Please continue the news report below about the bulldozing of the Sun Dance grounds at Big Mountain, starting after its last sentence.

EXCERPT TO READ:
__________________________________________________

Hopi Bulldoze Big Mountain Sun Dance Grounds
Navajo president questions Hopi moral right to act violently

  

Posted: August 21, 2001 - 12:00AM EST
by: Brenda Norrell / Today Staff / Indian Country Today

BIG MOUNTAIN, Ariz. -- The Sun Dance grounds at Camp Anna Mae at Big Mountain were bulldozed by Hopi tribal officials accompanied by police. The Sun Dance tree was carted off, the arbor destroyed and the Sun Dance grounds leveled. 

Louise Benally, whose minor son was arrested at the site adjacent to the family hogan, said the actions cannot halt the prayers of the Indigenous sundancers from around the world. 

"No one will break God's way. These people have no life. They are sick and confused, all for greed. 

"The fire, water, earth and air are still there and the prayers of the people -- those cannot be changed by man-made laws. 

"They tore the tree down, the arbor and the lodges! But, the peoples' prayers are still in place. The rangers, and all the police agencies involved, are all lost and have no concept of having a life or understanding of it." 

At dawn Aug. 17, the Office of Hopi Lands, Hopi Range Management, Resource Enforcement Services, Hopi Tribal Police, Navajo County Sheriff and BIA impoundment trailers entered Camp Anna Mae, a sacred religious area. 

Big Mountain residents were awakened by sounds of machinery and observed the desecration. The Sun Dance grounds were destroyed by Hopi land management employees who cut down arbor logs and the Sun Dance tree with chainsaws. A front-end loader destroyed sweat lodges, fire pits, sweat rocks, altars and the Sun Dance arbor. 

Sun Dance tobacco ties, flesh offerings and eagle feathers were seized or left behind and run over by machinery. 

Benally's teen-age son, Eric Crittenton, was arrested as he attempted to photograph the destruction. He was home alone at the time. 

Within hours, local residents began arriving at Camp Anna Mae to take part in a weekly prayer and sweatlodge ceremony. They were blocked by local, state and federal law enforcement. They were told trespassers would be arrested. Law enforcement and Hopi officials left the area in 15 vehicles. Trailers were loaded with the confiscated arbor logs. Arlene Hamilton-Benally, coordinator of a local weaving project and human rights activist, was arrested nearby. It was the day after a wedding reception for her and husband Leonard Benally. 

Chairman of the Hopi Land Team Cedric Kuwaninvaya said, "This is just one of the steps that the Hopi Tribe will be taking to enforce its jurisdiction over the Hopi Reservation.

__________________________________________________

MATERIAL SUPPLIED:
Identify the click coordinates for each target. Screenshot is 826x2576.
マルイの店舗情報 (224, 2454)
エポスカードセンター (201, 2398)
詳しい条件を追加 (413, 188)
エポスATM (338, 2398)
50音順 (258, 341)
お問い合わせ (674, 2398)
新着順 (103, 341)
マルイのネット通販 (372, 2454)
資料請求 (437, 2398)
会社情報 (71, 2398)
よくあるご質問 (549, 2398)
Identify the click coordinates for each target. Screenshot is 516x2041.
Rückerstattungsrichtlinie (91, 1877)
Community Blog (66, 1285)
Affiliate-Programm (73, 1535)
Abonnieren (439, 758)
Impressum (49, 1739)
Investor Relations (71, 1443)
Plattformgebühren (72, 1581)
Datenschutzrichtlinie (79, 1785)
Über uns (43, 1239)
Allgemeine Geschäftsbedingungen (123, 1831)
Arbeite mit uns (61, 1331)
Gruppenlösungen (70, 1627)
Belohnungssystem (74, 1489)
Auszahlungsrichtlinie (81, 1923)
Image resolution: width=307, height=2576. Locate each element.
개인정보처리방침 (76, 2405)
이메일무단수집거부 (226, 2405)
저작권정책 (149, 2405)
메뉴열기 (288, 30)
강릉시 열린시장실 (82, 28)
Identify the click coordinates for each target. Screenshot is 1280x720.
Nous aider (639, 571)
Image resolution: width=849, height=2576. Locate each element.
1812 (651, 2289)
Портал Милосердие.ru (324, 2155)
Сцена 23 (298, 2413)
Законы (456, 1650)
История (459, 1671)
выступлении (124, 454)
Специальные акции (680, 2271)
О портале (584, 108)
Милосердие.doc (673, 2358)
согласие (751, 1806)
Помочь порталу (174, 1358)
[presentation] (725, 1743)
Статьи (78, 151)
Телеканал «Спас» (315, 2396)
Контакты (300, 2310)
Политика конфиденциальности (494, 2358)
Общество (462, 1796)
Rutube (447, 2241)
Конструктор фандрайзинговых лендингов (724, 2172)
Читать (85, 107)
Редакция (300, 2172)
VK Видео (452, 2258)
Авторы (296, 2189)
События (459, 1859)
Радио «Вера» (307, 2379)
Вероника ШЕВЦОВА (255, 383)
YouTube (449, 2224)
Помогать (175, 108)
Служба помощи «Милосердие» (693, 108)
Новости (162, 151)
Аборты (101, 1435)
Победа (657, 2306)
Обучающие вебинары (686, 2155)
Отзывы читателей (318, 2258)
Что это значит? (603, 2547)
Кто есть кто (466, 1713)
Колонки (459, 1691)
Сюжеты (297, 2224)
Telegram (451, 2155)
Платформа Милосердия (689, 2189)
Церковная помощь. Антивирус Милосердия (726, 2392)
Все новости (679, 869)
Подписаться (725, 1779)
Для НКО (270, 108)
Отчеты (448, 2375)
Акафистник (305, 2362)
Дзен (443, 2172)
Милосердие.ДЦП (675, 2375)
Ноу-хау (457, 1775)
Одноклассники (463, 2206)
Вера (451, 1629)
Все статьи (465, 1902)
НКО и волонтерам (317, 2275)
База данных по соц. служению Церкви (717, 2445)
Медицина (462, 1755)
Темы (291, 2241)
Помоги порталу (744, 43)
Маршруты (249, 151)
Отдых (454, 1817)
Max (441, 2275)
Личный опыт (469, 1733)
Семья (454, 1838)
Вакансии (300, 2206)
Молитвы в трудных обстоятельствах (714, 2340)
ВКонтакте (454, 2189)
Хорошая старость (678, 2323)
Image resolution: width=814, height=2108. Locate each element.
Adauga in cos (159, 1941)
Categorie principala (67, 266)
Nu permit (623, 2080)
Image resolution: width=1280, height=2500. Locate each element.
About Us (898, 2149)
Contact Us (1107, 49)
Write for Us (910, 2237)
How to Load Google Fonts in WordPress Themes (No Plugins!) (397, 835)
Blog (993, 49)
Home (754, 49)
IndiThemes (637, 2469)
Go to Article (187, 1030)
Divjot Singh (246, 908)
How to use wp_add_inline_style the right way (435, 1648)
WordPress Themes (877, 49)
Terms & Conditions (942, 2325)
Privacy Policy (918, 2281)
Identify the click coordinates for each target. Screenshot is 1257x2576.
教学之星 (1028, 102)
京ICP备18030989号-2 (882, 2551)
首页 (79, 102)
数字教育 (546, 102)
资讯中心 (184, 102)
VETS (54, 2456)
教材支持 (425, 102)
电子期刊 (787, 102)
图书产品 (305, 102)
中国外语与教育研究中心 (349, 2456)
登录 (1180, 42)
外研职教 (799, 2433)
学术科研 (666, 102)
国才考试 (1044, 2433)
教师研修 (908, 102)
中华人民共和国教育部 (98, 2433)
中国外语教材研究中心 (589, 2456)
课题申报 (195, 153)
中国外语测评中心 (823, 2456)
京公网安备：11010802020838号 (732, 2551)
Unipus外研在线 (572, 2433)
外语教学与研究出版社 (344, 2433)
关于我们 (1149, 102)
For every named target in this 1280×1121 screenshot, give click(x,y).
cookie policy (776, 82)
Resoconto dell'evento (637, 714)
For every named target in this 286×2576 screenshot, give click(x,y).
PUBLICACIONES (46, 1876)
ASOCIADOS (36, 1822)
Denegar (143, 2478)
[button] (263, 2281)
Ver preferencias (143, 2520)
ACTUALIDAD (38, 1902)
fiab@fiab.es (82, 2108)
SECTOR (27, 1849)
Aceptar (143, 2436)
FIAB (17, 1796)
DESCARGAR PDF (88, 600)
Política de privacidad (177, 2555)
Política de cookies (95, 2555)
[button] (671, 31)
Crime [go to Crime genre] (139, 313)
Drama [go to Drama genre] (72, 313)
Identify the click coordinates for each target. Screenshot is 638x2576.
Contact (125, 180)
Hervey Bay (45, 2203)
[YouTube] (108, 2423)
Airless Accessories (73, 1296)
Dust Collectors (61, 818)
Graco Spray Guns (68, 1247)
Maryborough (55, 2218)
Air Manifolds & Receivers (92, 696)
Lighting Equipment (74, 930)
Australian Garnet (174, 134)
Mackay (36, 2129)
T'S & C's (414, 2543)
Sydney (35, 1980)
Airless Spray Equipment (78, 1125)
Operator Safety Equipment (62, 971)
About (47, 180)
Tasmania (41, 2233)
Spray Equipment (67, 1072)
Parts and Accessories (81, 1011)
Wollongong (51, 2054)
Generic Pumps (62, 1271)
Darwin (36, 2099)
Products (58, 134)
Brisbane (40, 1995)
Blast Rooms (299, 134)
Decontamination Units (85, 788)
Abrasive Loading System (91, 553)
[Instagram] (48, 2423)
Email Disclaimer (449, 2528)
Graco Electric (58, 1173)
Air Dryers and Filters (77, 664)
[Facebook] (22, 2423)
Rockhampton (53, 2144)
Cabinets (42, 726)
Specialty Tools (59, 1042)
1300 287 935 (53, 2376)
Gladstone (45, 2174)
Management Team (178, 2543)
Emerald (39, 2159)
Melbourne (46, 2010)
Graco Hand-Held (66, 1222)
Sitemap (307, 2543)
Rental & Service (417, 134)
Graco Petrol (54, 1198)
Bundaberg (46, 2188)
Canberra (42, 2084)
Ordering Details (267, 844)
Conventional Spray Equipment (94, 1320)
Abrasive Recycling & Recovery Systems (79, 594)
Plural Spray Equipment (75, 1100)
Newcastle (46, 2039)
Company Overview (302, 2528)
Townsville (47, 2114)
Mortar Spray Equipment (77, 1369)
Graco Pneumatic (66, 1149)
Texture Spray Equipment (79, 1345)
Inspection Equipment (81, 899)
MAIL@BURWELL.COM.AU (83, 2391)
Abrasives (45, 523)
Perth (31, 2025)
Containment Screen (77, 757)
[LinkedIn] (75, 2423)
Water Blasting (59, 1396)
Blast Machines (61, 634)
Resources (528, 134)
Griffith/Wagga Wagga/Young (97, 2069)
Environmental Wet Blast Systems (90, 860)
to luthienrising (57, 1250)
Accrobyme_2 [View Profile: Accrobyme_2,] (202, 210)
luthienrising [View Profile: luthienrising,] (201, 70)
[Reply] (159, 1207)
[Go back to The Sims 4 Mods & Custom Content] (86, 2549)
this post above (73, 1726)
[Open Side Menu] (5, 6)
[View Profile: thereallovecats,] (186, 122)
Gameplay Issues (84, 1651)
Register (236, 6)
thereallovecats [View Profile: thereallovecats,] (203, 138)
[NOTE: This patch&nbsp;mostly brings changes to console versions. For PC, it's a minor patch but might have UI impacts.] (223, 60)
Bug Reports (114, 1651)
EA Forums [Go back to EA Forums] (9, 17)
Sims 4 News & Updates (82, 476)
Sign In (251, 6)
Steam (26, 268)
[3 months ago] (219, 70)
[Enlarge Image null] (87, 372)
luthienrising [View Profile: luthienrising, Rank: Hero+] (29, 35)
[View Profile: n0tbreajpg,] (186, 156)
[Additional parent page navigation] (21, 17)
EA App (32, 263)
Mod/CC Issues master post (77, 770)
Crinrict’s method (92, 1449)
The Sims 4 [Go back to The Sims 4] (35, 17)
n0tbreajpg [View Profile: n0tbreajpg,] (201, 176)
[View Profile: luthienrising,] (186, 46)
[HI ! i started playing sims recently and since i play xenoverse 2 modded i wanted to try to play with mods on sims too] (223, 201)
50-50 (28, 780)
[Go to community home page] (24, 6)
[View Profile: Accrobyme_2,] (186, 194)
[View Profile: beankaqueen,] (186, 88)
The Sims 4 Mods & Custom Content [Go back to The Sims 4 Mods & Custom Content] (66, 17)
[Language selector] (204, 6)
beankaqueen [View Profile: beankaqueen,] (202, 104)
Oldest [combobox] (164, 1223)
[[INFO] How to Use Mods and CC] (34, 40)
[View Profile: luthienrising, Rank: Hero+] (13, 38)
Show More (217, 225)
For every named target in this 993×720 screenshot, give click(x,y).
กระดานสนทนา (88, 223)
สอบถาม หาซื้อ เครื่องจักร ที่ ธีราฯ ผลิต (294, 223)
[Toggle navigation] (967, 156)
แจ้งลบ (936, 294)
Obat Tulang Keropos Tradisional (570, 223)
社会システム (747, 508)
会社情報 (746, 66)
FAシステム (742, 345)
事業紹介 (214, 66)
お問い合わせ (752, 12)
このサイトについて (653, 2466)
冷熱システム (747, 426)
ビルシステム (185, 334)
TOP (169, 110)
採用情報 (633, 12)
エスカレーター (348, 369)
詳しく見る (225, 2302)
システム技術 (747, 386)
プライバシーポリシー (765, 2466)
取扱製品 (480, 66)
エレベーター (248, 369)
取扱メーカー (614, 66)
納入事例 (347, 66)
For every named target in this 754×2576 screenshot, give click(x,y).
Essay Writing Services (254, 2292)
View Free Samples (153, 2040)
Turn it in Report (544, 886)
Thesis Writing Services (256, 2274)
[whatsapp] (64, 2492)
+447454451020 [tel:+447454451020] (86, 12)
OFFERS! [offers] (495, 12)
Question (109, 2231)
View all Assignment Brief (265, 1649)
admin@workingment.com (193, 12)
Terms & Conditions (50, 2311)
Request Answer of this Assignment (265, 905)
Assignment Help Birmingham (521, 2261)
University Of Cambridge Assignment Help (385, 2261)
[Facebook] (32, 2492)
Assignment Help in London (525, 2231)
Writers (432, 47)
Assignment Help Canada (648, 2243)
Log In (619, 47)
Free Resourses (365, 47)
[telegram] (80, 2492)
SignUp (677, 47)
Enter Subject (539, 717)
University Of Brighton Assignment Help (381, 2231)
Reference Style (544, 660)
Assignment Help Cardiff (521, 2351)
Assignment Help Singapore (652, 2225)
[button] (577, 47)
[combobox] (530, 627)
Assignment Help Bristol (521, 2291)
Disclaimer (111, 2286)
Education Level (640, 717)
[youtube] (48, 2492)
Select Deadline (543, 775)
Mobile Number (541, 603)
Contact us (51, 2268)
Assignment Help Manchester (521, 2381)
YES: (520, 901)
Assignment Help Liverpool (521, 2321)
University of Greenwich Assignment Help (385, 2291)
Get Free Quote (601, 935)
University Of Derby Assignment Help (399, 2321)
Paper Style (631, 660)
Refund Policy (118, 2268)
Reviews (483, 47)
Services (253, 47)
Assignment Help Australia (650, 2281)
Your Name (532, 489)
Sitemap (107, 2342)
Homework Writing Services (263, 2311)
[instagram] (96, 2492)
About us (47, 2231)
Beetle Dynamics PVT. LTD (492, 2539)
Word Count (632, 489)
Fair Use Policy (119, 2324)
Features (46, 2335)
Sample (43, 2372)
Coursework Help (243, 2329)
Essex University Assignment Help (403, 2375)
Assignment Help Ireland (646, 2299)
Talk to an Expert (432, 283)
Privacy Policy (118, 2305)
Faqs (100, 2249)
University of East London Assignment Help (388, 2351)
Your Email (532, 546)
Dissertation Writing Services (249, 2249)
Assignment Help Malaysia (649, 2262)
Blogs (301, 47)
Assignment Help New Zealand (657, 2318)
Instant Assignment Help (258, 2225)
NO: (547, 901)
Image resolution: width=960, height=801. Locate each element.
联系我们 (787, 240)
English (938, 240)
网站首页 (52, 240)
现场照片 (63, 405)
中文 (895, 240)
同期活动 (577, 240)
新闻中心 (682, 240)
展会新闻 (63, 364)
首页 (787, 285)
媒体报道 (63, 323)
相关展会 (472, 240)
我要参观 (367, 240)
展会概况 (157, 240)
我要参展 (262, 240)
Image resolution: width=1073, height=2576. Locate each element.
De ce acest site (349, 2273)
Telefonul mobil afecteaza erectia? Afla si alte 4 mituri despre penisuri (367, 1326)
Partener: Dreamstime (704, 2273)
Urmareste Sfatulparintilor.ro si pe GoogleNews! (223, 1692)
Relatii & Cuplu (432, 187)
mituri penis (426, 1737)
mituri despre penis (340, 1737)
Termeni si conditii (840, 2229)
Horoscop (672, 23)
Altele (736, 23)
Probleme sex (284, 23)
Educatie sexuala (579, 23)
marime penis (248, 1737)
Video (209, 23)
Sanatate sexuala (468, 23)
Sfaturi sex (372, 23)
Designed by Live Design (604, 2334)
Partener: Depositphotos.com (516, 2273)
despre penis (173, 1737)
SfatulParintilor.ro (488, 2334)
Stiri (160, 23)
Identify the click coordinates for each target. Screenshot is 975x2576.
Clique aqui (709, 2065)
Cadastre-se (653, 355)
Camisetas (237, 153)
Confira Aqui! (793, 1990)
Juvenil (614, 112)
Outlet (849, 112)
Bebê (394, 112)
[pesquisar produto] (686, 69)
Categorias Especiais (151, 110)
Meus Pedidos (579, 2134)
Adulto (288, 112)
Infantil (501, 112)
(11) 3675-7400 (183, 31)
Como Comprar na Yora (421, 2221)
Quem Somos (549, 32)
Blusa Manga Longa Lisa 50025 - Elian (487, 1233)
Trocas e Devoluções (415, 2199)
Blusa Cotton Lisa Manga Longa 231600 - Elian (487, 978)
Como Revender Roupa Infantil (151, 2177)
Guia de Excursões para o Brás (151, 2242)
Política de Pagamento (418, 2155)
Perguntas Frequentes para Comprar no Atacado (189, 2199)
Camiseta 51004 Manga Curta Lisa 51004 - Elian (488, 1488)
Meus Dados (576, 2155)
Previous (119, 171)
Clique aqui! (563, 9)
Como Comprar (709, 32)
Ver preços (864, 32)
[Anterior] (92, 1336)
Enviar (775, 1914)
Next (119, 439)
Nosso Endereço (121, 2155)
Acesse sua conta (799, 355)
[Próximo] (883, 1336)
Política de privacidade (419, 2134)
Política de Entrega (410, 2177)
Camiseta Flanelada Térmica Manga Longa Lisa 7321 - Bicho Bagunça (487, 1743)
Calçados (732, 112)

__________________________________________________

EXERCISE ANSWER:
"We will keep a close eye on the former site of the Camp Anna Mae to ensure that the trespassers do not try and establish another camp at which they hold unwanted gatherings and celebrate their lawlessness." 

Claire Heywood, spokesperson for the Hopi Tribe, confirmed the action Aug. 17 and said the tribe was asserting jurisdiction over the site. 

"Protected by Hopi Rangers, BIA Police and Navajo County Police, Hopi staff worked quietly and efficiently, tearing down the structures left at the site, including the Sun Dance tree, and loaded the materials onto trailers for removal from the site. 

"The police accompanied Hopi staff to provide security for the dismantling crew as well as the public." 

Responding immediately, Navajo President Kelsey Begaye called the actions deplorable. 

"The Hopi government's decision to bulldoze the Sun Dance ceremony site at Big Mountain is
deplorable. In the strongest terms, I object to such a violent action against the Navajo families who reside on Big Mountain and who participate, as a part of their spiritual beliefs, in the Sun Dance ceremony. 

"The Hopi government appears to be persecuting these families for their religious beliefs, as well as for their heartfelt desire to stay on their ancestral lands and to continue their traditional ways." 

Begaye said the Sun Dance ceremony has been performed at Big Mountain for a number of years at the request of the Big Mountain Navajo families. 

"It has become an important part of their spiritual lives. Like all peoples, including the Hopis, the Navajo families on Big Mountain should have the freedom to practice their non-violent beliefs without governmental interference."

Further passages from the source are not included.